··· SOURCE MATERIAL

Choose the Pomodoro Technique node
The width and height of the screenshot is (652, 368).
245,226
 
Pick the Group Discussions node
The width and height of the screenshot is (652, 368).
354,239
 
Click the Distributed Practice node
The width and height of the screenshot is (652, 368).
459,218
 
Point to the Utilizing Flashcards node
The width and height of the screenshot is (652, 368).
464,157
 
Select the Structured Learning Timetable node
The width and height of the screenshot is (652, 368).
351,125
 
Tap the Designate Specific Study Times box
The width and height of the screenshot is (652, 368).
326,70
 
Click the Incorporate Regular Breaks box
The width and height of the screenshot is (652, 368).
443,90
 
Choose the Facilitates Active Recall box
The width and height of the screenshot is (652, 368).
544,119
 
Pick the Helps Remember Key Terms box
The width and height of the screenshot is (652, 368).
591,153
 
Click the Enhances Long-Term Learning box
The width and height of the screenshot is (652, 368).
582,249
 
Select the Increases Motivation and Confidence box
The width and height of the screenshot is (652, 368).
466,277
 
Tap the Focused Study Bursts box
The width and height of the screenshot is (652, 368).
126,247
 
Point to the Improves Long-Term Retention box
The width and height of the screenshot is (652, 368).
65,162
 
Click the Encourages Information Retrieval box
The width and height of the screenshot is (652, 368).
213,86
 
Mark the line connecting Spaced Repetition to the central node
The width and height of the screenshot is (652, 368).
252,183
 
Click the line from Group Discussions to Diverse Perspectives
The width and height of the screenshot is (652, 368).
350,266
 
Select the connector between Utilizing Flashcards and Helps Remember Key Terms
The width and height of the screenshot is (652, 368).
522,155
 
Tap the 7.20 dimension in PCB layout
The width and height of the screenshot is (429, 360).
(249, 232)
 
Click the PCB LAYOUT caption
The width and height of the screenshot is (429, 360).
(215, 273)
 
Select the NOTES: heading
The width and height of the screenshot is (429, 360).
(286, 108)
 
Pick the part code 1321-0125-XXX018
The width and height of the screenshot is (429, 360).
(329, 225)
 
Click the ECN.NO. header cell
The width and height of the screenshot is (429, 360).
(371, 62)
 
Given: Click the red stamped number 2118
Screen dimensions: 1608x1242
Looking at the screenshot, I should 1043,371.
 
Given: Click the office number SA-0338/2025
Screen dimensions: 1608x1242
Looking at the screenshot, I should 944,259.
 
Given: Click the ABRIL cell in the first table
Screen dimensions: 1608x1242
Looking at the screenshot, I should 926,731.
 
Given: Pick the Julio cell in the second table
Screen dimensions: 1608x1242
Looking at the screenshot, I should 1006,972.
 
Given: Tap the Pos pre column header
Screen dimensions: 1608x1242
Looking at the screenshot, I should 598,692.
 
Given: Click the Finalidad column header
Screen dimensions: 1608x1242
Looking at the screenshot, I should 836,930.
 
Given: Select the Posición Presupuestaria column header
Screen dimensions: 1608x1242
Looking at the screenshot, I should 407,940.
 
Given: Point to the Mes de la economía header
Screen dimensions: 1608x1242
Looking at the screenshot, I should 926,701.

······

Report every line in the entries above that contains the word "Choose".

Choose the Pomodoro Technique node
Choose the Facilitates Active Recall box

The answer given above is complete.